Former CIA Director George Tent called AQ Khan "at least as dangerous as Osama bin Laden." He made the comparison after realizing that Osama bin Laden was the mastermind of the 9/11 attacks.
On December 11, 2003, a group of officers from the CIA and the British intelligence agency MI6 were about to board a special plane in Libya when they were handed a bundle of khaki envelopes.

Dr. Abdul Qadeer Khan
Dr. Abdul Qadeer Khan
The team was nearing the end of a secret mission of crucial talks with Libyan officials. When he boarded the plane and opened the khaki envelopes, he realized that he had been given the important evidence he desperately needed. These khaki envelopes contained nuclear weapon designs.

In addition to these designs, parts related to the nuclear program were provided by Dr. Abdul Qadeer Khan, a Pakistani nuclear scientist. Dr Qadeer died on Sunday at the age of 85.

Abdul Qadeer Khan has been a key figure in global security for the past half century. His character was one of the main characters in the ongoing battle over the world's most dangerous technology, where those who have the technology and those who want to get it face to face are face to face.

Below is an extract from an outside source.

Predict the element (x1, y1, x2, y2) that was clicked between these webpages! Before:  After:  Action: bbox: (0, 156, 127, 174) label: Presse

Former CIA Director George Tent called AQ Khan "at least as dangerous as Osama bin Laden." He made the comparison after realizing that Osama bin Laden was the mastermind of the 9/11 attacks.
Dr. Khan was involved in the manufacture of centrifuges for uranium enrichment at a European company.

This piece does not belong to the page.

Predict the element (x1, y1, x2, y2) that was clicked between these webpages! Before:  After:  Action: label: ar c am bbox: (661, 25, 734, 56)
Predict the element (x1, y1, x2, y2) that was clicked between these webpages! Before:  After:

Enriched uranium can be used for nuclear energy and, if over-enriched, can be used to make an atomic bomb.

Dr. Abdul Qadeer Khan succeeded in copying the designs of modern centrifuges of the time and returned to his country where he formed a secret network consisting of most of the European businessmen who were instrumental in making atomic bombs and centrifuges. They used to supply most of the ingredients (raw materials).

Dr. Abdul Qadeer Khan is often called the 'founder' of Pakistan's nuclear program, but in fact he was one of the most important members of the program.

But he carefully crafted his own story, which earned him the status of a national hero who developed the atomic bomb to protect Pakistan against the Indian threat.

What else did Dr. Abdul Qadir do that made him so important? He turned his secret network of suppliers of nuclear weapons components from import to export, and he became a world-renowned figure, making deals and deals with many countries. Many of these countries were considered "rebel states" by the West.

The development of centrifuges for the nuclear program in the Iranian city of Natanz, which has been a major cause of intense international diplomacy in recent years, was largely made up of designs and materials provided by Abdul Qadir.

In a meeting, Abdul Qadir Khan's representatives provided Iran with a list of materials and components used in the preparation of a nuclear program, which included prices, and the Iranian authorities could order goods accordingly.

Abdul Qadeer Khan also made more than a dozen trips to North Korea, where it is believed that missile technology was replaced by missile technology.
With all these deals, an important secret has always been whether Abdul Qadeer Khan was doing all this alone or was he acting on the orders of his government, especially in the case of the agreement with North Korea.

It was once said that Abdul Qadeer Khan was doing all this in the lure of money but it is not so simple. He wanted to work with his country's leadership as well as break the Western monopoly on nuclear weapons.

He criticized Western monopolies on nuclear weapons technology, calling it "Western hypocrisy" and asking why some countries should be allowed to possess such weapons for their own protection and defense, while others should not. why not.

He once said, "I am not a madman or a fool." They dislike me and they make all sorts of fabricated and baseless allegations against me because I have thwarted their strategic plans.

The other people in his network that I met when I was writing a book about Abdul Qadeer Khan, I felt like they were doing it out of greed for money. The deal with Libya over its nuclear program in the 1990s not only gave it more money but also accelerated its decline.